# Using the Builder Pattern with Complex Crystal Structures

## Introduction

The site_analysis package's builder pattern allows the analysis of 
complex crystal structures with multiple crystallographically distinct sites that mobile ions can occupy.
This tutorial demonstrates how to:

1. Define multiple crystallographically distinct site types in the same structure
2. Handle structure alignment between reference and target structures 
3. Map sites between structures with different chemical compositions
4. Analyze how site occupations change with chemical disorder

## Case Study: Argyrodite Solid Electrolytes

We will apply these techniques to analyse the Li-ion distribution over sites in the argyrodite Li<sub>6</sub>PS<sub>5</sub>Cl.

The argyrodite structure is an example of a tetrahedrally close-packed structure, where the anions (S<sup>2&minus;</sup>, Cl<sup>&minus;</sup>) form the vertices of tetrahedra whose centers constitute interstitial sites. In the argyrodite structure, these tetrahedral sites can be classified into six crystallographically distinct types, numbered 0 to 5.

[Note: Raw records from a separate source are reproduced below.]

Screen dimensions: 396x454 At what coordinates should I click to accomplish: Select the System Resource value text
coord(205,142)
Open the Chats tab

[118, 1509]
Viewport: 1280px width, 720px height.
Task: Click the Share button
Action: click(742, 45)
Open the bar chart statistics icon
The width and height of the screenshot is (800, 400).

In Li<sub>6</sub>PS<sub>5</sub>Cl:
- Type 0 sites are occupied by phosphorus atoms (forming PS<sub>4</sub><sup>3&minus;</sup> tetrahedra)
- Types 1-5 sites, in principle, are available for lithium occupation as lithium diffuses through the anion host framework.

The structure derives from an MgCu<sub>2</sub>-type Laves phase arrangement. However, in argyrodites, the anionic framework adopts a modified configuration where the Fd3̄m 8a sites split into symmetry-inequivalent F4̄3m 4a and 4c sites. In Li<sub>6</sub>PS<sub>5</sub>Cl, these sites are occupied by a mix of sulfur and chlorine atoms.

This anion disorder is critically important to the functional properties of argyrodites. The disorder modifies the local coordination environments around the Li sites, affecting the distribution of lithium over the available tetrahedral sites and creating new diffusion pathways through the structure. Increased disorder has been shown to activate previously unfavorable site types, particularly type 4 sites, leading to enhanced ionic conductivity.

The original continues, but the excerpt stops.